By now you’re well aware of the widely-reported (ISC)² research that shows there is a global cybersecurity shortage of 2.93 million professionals. Identifying, recruiting and training skilled talent to adequately secure organizational data assets obviously remains a top priority in our industry.
Well, over the past few weeks, both Tripwire and IBM have published reports that focus on different layers of the problem and add to the conversation.
In its Cybersecurity Skills Gap Survey 2019, Tripwire found that 80% of IT security professionals believe it’s becoming more difficult to find skilled cybersecurity professionals. Not a surprising figure. The interesting wrinkle here? 93% of the respondents also indicated that the reason it’s so difficult is that the required skills have changed over the past few years, hinting at a need for retraining and continuous learning opportunities.
According to Tripwire’s CTO, David Meltzer, “security teams are in search of new skillsets to deal with evolving attacks and more complex attack surfaces as they include a mix of physical, virtual, cloud, DevOps and operational technology environments.”
This evolution of needed skills was one of the driving forces behind the creation of the recently-launched (ISC)² Professional Development Institute (PDI). PDI provides a growing portfolio of on-demand courses whose content reflects feedback from members and the cybersecurity community on burgeoning areas in which skills development will help them better secure their organizations.
The Tripwire report also found that with limited cybersecurity staffs, 68% of respondents are concerned with losing the ability to stay on top of vulnerabilities.

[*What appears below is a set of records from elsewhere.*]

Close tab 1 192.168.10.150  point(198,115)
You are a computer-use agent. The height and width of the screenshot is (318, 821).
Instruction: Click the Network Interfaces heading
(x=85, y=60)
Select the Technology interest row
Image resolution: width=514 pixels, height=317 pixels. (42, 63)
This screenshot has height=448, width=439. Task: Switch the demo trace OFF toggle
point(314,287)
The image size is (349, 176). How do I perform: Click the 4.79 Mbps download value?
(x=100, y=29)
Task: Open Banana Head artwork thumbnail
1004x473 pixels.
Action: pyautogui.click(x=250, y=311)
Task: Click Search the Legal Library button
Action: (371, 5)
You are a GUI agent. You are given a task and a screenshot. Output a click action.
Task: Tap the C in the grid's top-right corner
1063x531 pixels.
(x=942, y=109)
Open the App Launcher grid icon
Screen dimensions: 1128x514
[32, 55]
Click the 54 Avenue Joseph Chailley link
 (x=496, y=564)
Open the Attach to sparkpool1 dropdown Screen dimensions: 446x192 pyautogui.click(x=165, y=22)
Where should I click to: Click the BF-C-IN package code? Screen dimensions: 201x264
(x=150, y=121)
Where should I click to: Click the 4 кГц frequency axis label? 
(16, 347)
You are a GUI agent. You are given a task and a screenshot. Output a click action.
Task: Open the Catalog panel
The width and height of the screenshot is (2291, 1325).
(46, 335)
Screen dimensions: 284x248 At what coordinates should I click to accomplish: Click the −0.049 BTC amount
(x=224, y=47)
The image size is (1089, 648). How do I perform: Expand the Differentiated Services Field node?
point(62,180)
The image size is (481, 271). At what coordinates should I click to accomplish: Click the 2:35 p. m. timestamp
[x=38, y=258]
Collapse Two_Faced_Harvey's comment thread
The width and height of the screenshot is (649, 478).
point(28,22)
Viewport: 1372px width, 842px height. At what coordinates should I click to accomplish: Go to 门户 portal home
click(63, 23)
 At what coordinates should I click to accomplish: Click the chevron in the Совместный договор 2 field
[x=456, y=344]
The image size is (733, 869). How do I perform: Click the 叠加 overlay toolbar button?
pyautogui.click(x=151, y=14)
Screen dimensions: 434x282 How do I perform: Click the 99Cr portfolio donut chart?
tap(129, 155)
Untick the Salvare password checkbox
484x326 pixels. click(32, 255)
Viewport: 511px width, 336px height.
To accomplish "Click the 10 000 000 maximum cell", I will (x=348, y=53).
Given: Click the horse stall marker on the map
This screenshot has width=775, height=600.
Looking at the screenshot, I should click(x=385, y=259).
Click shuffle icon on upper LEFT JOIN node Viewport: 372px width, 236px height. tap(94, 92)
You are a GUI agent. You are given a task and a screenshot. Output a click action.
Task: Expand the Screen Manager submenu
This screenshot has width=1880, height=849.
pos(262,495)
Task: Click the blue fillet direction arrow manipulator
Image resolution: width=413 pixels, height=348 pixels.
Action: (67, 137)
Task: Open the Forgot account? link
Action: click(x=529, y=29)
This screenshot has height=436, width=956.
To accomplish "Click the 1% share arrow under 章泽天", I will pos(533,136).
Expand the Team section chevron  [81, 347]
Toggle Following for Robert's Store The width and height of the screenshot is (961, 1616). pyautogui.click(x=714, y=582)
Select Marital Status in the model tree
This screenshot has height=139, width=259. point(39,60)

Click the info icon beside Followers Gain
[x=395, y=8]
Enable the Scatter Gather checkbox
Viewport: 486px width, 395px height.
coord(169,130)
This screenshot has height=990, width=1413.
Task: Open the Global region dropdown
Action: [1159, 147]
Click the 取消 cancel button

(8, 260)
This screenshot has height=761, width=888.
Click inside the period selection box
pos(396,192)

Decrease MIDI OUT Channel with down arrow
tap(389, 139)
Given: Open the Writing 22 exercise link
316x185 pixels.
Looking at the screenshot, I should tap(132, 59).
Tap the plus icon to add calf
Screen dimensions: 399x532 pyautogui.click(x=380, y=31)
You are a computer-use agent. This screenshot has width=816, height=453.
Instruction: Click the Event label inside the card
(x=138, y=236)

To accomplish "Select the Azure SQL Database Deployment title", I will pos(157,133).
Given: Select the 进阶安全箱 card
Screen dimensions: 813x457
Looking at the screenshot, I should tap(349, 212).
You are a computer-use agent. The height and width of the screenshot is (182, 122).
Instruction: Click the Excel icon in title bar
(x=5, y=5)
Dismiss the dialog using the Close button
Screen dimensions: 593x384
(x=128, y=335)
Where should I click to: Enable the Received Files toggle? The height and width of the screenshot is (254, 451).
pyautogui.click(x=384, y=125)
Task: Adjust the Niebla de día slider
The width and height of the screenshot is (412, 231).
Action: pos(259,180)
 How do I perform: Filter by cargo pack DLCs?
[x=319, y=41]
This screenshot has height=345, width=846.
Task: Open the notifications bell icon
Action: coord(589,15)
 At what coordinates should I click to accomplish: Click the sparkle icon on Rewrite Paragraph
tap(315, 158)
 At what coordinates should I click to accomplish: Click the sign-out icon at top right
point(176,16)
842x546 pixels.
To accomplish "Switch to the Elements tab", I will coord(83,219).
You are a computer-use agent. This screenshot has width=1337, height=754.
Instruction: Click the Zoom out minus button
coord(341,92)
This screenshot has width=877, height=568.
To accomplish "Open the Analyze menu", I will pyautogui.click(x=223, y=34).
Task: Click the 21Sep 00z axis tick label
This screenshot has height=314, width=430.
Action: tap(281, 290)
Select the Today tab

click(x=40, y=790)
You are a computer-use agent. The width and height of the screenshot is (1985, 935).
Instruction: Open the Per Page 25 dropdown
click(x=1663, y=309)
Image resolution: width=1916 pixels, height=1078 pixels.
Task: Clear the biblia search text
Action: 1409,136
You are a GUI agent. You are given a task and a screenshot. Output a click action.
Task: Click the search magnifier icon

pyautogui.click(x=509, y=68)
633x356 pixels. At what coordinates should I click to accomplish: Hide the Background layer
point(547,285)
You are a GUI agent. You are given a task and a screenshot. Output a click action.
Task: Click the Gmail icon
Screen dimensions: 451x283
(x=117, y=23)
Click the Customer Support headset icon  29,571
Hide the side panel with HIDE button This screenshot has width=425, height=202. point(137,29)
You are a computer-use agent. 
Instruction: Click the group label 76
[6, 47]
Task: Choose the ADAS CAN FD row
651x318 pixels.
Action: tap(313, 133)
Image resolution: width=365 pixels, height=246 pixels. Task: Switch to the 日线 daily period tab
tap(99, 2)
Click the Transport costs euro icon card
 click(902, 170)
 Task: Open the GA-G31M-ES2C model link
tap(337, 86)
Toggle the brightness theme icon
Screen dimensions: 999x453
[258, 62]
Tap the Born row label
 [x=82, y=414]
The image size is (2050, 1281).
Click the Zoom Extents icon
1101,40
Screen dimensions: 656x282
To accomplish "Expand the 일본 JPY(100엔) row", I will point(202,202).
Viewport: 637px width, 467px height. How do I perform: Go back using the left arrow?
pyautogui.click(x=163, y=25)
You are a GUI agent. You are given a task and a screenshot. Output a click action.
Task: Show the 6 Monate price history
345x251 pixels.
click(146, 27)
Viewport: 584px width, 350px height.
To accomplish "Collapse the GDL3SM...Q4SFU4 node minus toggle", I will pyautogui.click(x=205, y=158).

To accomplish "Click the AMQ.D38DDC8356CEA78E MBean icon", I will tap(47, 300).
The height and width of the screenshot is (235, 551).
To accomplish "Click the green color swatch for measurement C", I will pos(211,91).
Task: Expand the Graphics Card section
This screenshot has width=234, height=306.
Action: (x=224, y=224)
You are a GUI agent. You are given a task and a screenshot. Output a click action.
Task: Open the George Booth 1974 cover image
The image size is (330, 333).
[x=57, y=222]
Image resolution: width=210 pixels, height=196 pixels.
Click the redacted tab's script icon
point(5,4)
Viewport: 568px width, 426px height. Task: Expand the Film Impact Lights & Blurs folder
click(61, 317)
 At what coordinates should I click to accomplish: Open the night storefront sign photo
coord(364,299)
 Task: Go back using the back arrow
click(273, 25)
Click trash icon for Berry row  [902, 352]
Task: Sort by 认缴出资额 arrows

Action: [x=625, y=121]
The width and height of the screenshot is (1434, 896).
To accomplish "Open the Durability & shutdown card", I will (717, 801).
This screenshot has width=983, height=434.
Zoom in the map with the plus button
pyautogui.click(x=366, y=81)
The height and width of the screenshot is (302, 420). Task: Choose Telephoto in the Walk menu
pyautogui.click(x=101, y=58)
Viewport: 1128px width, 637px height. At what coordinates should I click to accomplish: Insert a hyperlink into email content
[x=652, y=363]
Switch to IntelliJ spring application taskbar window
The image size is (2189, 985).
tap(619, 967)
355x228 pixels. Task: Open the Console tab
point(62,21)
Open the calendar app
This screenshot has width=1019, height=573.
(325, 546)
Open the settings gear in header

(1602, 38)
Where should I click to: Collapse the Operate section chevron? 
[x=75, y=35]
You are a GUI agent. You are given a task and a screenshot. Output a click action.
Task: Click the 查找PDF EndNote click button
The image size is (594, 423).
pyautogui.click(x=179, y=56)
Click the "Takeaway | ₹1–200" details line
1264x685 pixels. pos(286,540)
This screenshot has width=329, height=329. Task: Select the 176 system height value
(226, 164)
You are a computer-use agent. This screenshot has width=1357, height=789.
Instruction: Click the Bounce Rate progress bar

According to IBM’s new report they are right to be concerned, as the 2019 IBM X-Force Threat Intelligence Index found that the average company had an estimated 1,440 cybersecurity vulnerabilities in its technology systems in 2018, up 4% from 1,380 the year before.
All of this points to not only the need for training and continuous learning opportunities for cybersecurity professionals to flesh out security department teams, but also opportunities for both MSSPs and new technologies such as artificial intelligence to support vulnerability monitoring and identification processes.
How is your organization tackling keeping cybersecurity staff up to speed on the latest attack surfaces, techniques and threats?